Byron poured more for both of them, though his glass wasn’t empty.
“What I’ve been puzzling about all day,” she said after a sip, “is why Leslie is throwing in the towel now. The trouble is, I think I know.”
“He’s lonesome for you,” Byron said.
Natalie shook her head. “Leslie Slote behaved disgustingly on the Praha road. I despised him for it, and I let him know I did. That was the turnaround. He’s been chasing me ever since. I guess in a way I’ve been running, too. I haven’t even answered half his letters.”
Byron said, “You’ve always exaggerated that whole thing. All he did -”
“Shut up, Byron. Don’t be mealy-mouthed with me.
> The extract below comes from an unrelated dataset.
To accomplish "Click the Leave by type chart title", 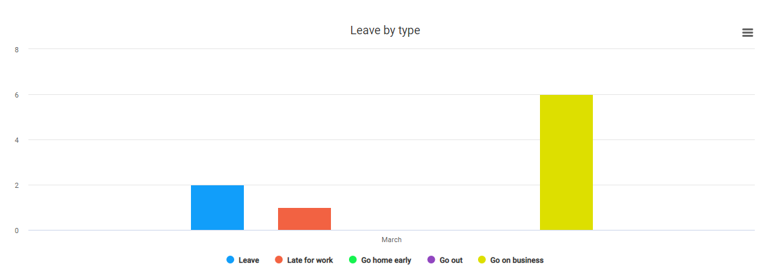I will coord(385,30).
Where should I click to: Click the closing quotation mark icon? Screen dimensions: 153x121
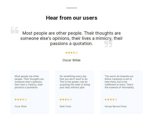[x=108, y=44]
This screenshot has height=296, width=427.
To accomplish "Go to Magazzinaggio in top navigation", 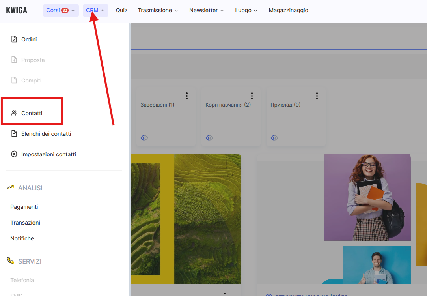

All he did was turn yellow and use me as an excuse. He hid behind my skirts. The Swedish ambassador all but laughed in his face.” She tossed off most of her brandy. “Look, physical courage isn’t something you can help. It isn’t even important nowadays. You can be a world leader and a cringing sneak. That’s what Hitler probably is. Still, it happened. It happened. I’m not saying I won’t marry Leslie Slote because shellfire made him panic. After all, he behaved well enough at the railroad station. But I do say that’s why he’s proposing to me. This is his way of apologizing and being a man. It’s not quite the answer to my maidenly prayers.”
“It’s what you want.”
“Well, I don’t know. There are complications. There’s my family. My parents had wild fits when I told them I was in love with a Christian. My father took to his bed for a week, though
“If he’s really that kind of fool, which I doubt very much,” Byron said, “you could just let him bicycle away.”
“Then there’s Aaron.”
“He’s not your problem. He ought to get out of Italy in any case.”
“He’s very reluctant to go.”
“Well, he survived while we were away.”